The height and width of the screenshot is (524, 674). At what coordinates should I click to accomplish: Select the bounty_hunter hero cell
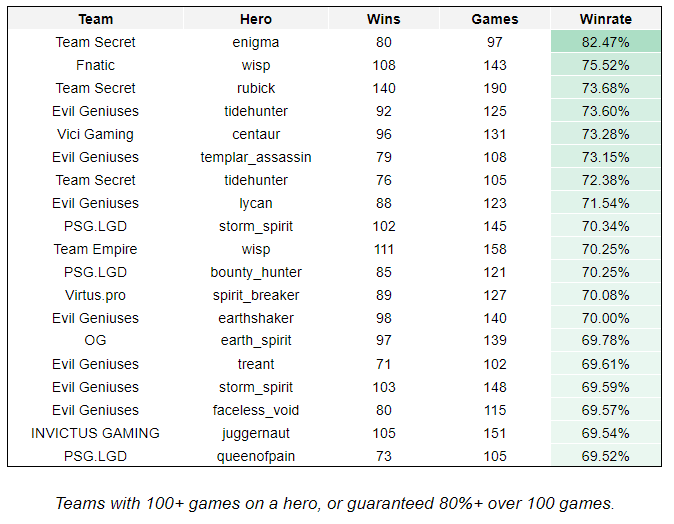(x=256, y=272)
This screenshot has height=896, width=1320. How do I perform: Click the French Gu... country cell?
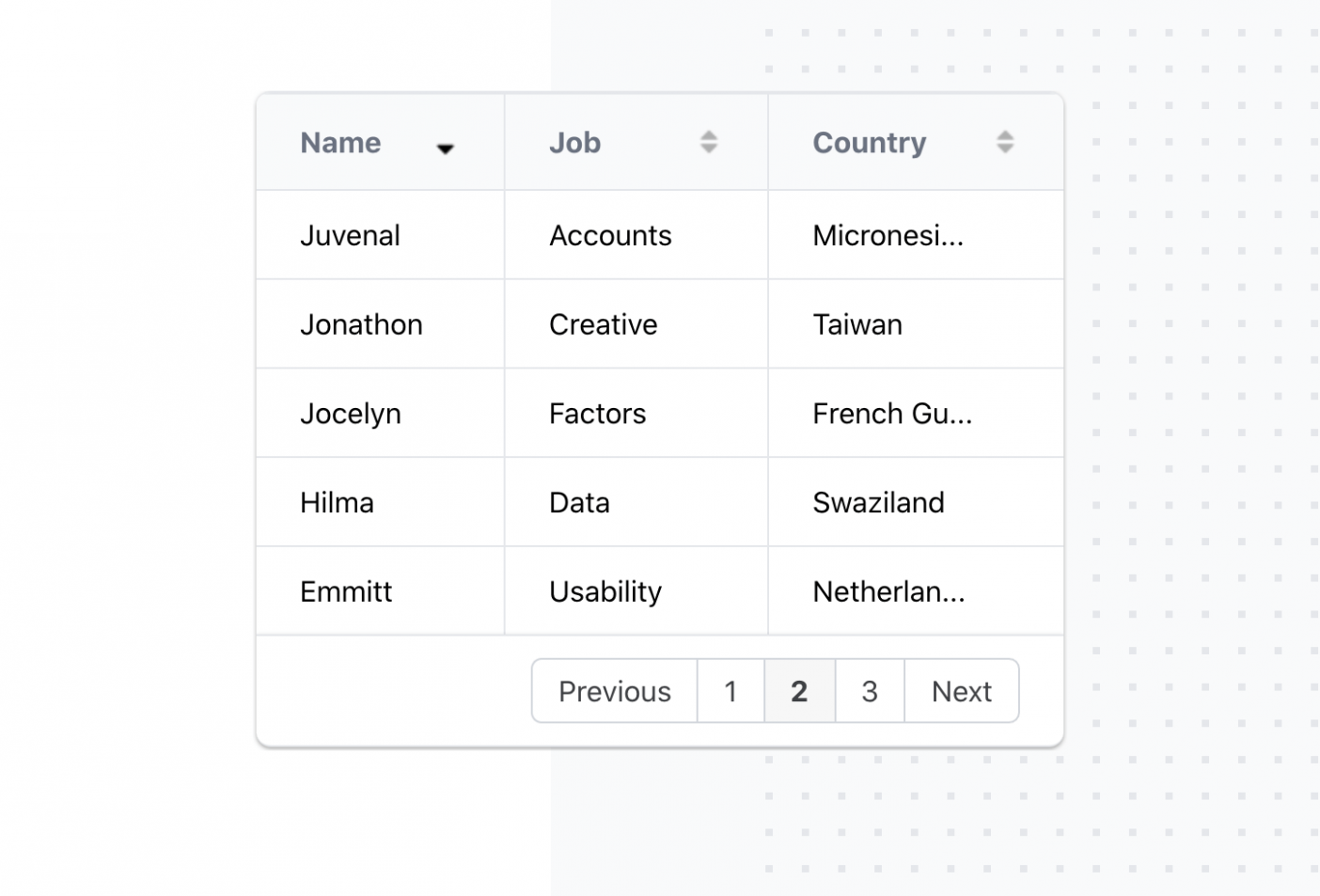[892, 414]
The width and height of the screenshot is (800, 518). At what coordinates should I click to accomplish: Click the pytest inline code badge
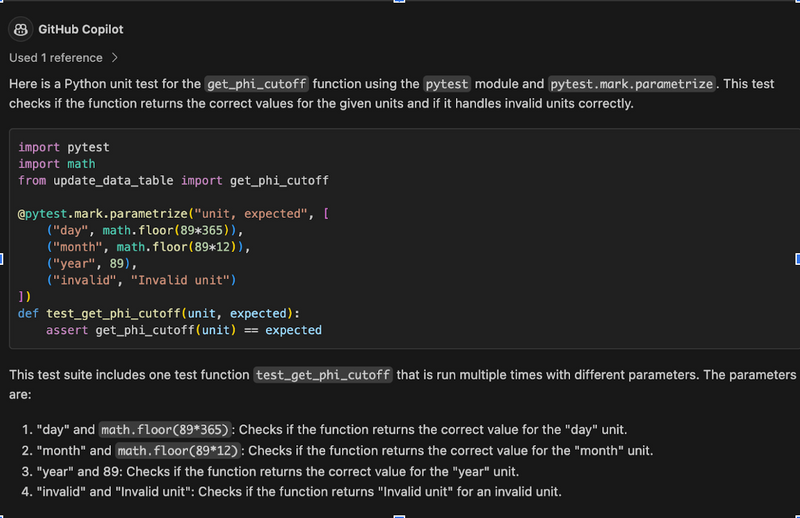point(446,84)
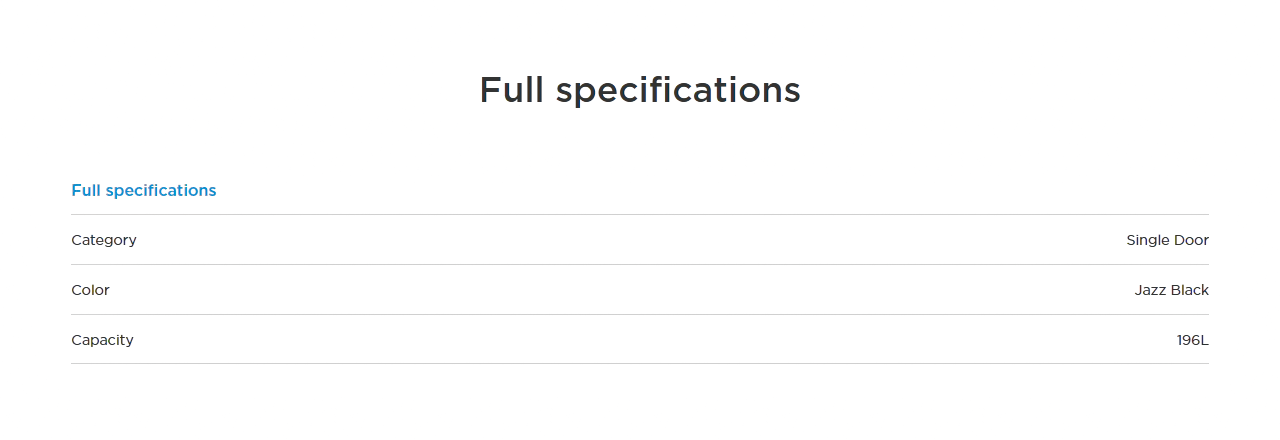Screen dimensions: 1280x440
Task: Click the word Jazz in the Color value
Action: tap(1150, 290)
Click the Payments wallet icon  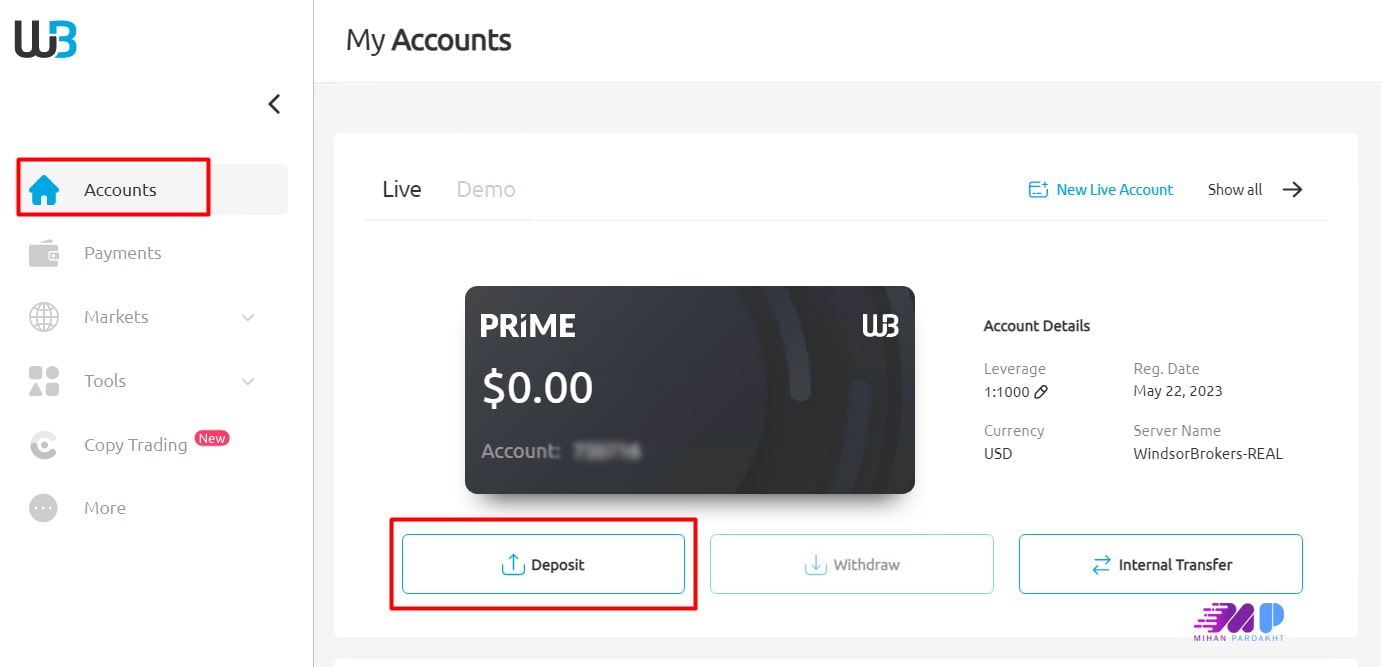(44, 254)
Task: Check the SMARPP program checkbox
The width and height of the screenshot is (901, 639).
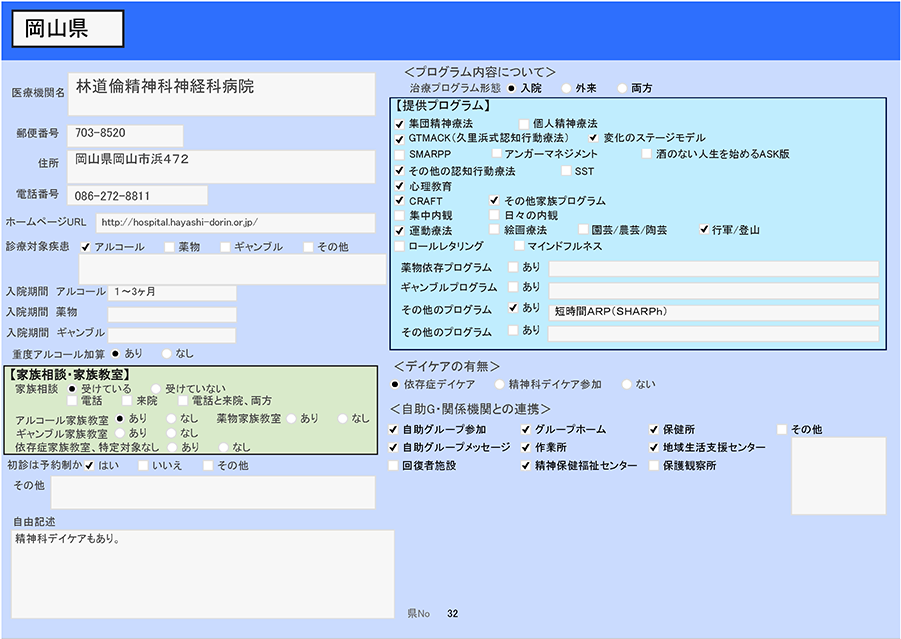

* _Problem requirements_:
Would you retype exactly the lines running from the line that contains "Task: Check the SMARPP program checkbox" through the end of the listing above, both included? Skip every picture.

* _Solution to the exercise_:
Task: Check the SMARPP program checkbox
The width and height of the screenshot is (901, 639).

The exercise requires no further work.